A Supreme Court hearing into the 1996 slaying of a Canadian teenager ended Tuesday with a plea from Tony Blair's wife to reopen the case and bring justice to the victim's family.
Cherie Booth, a prominent human rights attorney, urged the court to allow charges of rape, kidnapping and torture against two men who have so far evaded the charges in the death of Rebecca Middleton because of what critics say were mistakes by authorities in the British island territory.
Booth argued that the murder charge against one suspect was wrongly dismissed and that another suspect, who received a five-year prison sentence as an accessory to the crime, should have faced a more serious charge.

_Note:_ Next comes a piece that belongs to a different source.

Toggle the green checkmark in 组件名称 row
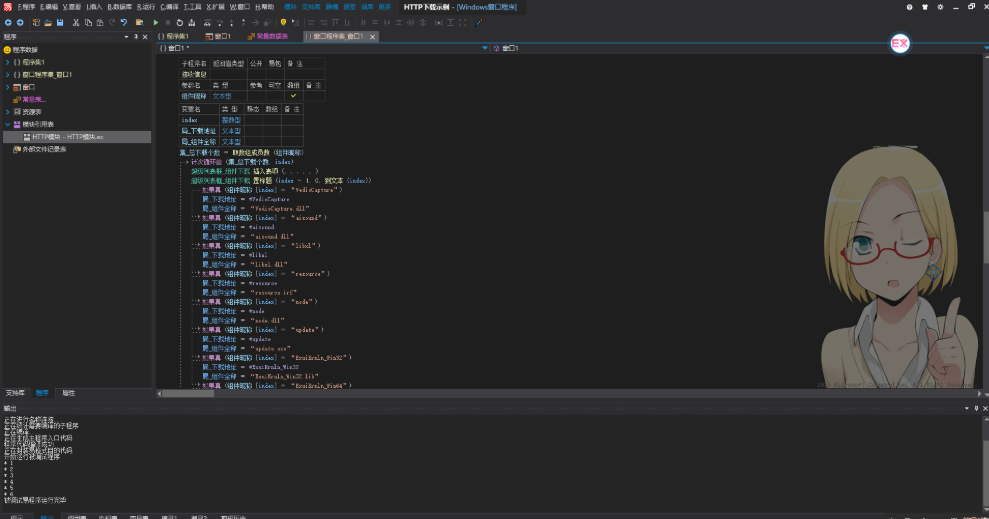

"This is not an ordinary case. In fact, this is a unique case," Booth said in arguing that the Supreme Court should allow new charges against the suspects, Justis Raham Smith and Kirk Orlando Mundy.
Chief Justice Richard Ground said he would take three weeks to issue a ruling.
Middleton's family began pressing for new charges last year after Bermuda's top prosecutor decided not to revisit the case against Smith and Mundy despite new evidence.
Mundy's lawyer, Charles Richardson, said his client could not receive a fair trial because of publicity the case has generated.
"The pulse of public opinion in this country already has my client convicted of murder." Richardson said.
Middleton was seeing leaving a bar on a motorcycle with Smith and Mundy on her 17th birthday in 1996. She was found near death on a deserted road later that night. She had been raped, repeatedly stabbed and her throat was slit.
Smith, a Bermudian who was 19 at the time of the crime, was charged with murder but a judge dismissed the case, citing a lack of evidence.
Mundy, a Jamaican who was 21, pleaded guilty to being an accessory to the crime in 1996 and received a five-year prison sentence. Later test results found evidence of his semen inside the victim, but he was not tried for murder because he had already been convicted of the lesser charge.